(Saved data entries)
==================================================

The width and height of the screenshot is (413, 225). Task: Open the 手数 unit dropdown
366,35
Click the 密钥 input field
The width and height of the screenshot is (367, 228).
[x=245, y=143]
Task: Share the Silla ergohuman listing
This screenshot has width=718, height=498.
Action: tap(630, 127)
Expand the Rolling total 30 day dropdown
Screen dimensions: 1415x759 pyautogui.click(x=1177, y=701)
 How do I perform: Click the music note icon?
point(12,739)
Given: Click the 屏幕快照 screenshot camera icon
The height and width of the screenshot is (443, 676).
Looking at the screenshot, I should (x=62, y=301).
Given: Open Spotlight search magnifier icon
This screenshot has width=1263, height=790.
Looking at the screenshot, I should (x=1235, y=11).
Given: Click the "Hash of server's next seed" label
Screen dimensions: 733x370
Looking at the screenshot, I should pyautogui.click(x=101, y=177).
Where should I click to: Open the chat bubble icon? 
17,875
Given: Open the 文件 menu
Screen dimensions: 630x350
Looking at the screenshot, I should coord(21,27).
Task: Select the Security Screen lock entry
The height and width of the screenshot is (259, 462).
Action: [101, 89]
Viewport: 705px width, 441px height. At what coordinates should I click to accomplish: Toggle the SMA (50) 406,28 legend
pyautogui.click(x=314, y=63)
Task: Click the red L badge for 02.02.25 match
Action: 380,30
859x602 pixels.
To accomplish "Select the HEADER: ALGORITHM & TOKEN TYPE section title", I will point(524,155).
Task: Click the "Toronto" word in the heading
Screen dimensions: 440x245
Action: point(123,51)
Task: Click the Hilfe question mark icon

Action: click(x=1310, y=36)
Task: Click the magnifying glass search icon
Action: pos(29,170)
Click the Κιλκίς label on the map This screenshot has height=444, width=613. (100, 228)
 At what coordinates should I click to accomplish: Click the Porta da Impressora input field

==================================================

Word for word, restate all of the records.

The width and height of the screenshot is (413, 225). Task: Open the 手数 unit dropdown
366,35
Click the 密钥 input field
The width and height of the screenshot is (367, 228).
[x=245, y=143]
Task: Share the Silla ergohuman listing
This screenshot has width=718, height=498.
Action: tap(630, 127)
Expand the Rolling total 30 day dropdown
Screen dimensions: 1415x759 pyautogui.click(x=1177, y=701)
 How do I perform: Click the music note icon?
point(12,739)
Given: Click the 屏幕快照 screenshot camera icon
The height and width of the screenshot is (443, 676).
Looking at the screenshot, I should (x=62, y=301).
Given: Open Spotlight search magnifier icon
This screenshot has width=1263, height=790.
Looking at the screenshot, I should (x=1235, y=11).
Given: Click the "Hash of server's next seed" label
Screen dimensions: 733x370
Looking at the screenshot, I should pyautogui.click(x=101, y=177).
Where should I click to: Open the chat bubble icon? 
17,875
Given: Open the 文件 menu
Screen dimensions: 630x350
Looking at the screenshot, I should coord(21,27).
Task: Select the Security Screen lock entry
The height and width of the screenshot is (259, 462).
Action: [101, 89]
Viewport: 705px width, 441px height. At what coordinates should I click to accomplish: Toggle the SMA (50) 406,28 legend
pyautogui.click(x=314, y=63)
Task: Click the red L badge for 02.02.25 match
Action: 380,30
859x602 pixels.
To accomplish "Select the HEADER: ALGORITHM & TOKEN TYPE section title", I will point(524,155).
Task: Click the "Toronto" word in the heading
Screen dimensions: 440x245
Action: point(123,51)
Task: Click the Hilfe question mark icon

Action: click(x=1310, y=36)
Task: Click the magnifying glass search icon
Action: pos(29,170)
Click the Κιλκίς label on the map This screenshot has height=444, width=613. (100, 228)
 At what coordinates should I click to accomplish: Click the Porta da Impressora input field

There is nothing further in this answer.